Omaha workers rely heavily on fringe financial services. While nationally there is one payday lender for every 3,500 households, in Nebraska the ratio is 1 for every 2,300 households. A study showed that consumers that go to payday lenders spent over $19 million in excessive fees in just two counties local to Omaha. Most of that money is removed from the local economy. Getting workers into the financial mainstream boosts local economies and supports local jobs.
What Makes it Work?
The Federal Reserve Bank of Kansas City agreed to evaluate changes in employee behavior over time as a measure of performance of the pilots. Participants at all three pilot sites were given pre- and post-tests. While final results have not yet been tabulated, Julie knows already that it is making difference.

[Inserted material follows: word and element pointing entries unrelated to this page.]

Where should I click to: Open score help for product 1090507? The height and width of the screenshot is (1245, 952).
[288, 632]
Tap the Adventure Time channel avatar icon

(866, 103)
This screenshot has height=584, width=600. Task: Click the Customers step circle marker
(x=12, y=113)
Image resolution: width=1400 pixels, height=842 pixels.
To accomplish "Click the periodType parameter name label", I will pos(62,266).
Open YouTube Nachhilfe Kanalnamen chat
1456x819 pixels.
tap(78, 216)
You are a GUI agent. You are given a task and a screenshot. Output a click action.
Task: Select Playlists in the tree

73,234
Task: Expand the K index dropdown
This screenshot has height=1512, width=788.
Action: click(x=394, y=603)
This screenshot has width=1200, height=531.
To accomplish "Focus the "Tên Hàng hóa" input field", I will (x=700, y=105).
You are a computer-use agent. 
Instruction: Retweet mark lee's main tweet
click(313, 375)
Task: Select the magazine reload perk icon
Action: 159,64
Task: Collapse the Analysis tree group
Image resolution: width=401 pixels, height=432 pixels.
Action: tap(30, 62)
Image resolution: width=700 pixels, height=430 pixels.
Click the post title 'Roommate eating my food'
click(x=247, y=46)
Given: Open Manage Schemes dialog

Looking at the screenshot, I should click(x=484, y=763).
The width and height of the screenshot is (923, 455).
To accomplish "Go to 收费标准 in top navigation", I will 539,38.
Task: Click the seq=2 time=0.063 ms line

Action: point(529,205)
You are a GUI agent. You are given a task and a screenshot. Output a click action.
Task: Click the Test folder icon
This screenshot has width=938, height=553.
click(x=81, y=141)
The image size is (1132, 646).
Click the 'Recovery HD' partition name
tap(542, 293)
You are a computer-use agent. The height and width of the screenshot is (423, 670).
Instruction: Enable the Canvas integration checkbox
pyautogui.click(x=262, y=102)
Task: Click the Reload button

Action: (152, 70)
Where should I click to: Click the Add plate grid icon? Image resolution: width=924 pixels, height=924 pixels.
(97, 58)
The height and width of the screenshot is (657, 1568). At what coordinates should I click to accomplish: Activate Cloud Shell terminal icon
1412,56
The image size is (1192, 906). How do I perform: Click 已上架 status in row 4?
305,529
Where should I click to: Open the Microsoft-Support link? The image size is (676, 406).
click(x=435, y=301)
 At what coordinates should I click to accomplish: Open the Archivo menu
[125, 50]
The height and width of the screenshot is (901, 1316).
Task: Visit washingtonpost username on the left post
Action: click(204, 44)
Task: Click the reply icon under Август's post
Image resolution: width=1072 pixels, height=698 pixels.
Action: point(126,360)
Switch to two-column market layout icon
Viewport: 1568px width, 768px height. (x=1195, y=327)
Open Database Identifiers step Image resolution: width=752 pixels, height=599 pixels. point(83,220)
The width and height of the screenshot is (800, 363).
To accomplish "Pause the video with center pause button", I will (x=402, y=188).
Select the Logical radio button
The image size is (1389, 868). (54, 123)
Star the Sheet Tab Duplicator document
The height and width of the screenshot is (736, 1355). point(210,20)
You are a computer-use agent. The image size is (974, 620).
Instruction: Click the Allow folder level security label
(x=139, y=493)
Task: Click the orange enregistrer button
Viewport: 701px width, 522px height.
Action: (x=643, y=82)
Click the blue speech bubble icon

Julie attributes the success of the initiative to:
- Great trainers
- Certified financial planners
- Development of financial goals including savings
- Upfront buy-in from employers’ upper management
- Cleaning up credit
Future Plans
Julie is passionate about providing more support to low-income workers. She has plans for
- A Bank on the Heartland campaign in conjunction with the Mayor’s office using the Bank on San Francisco model: http://www.sfgov.org/site/bankonsf_index.asp?id=46628
- Debt consolidation loans in collaboration with employers and financial institutions
- Working with Grameen bank, which has just moved to Omaha after starting in Queens where its average loan size is $2,200
- State legislation to increase reporting requirements for a real time database of payday lending activity and a cooling off period for payday loan customers.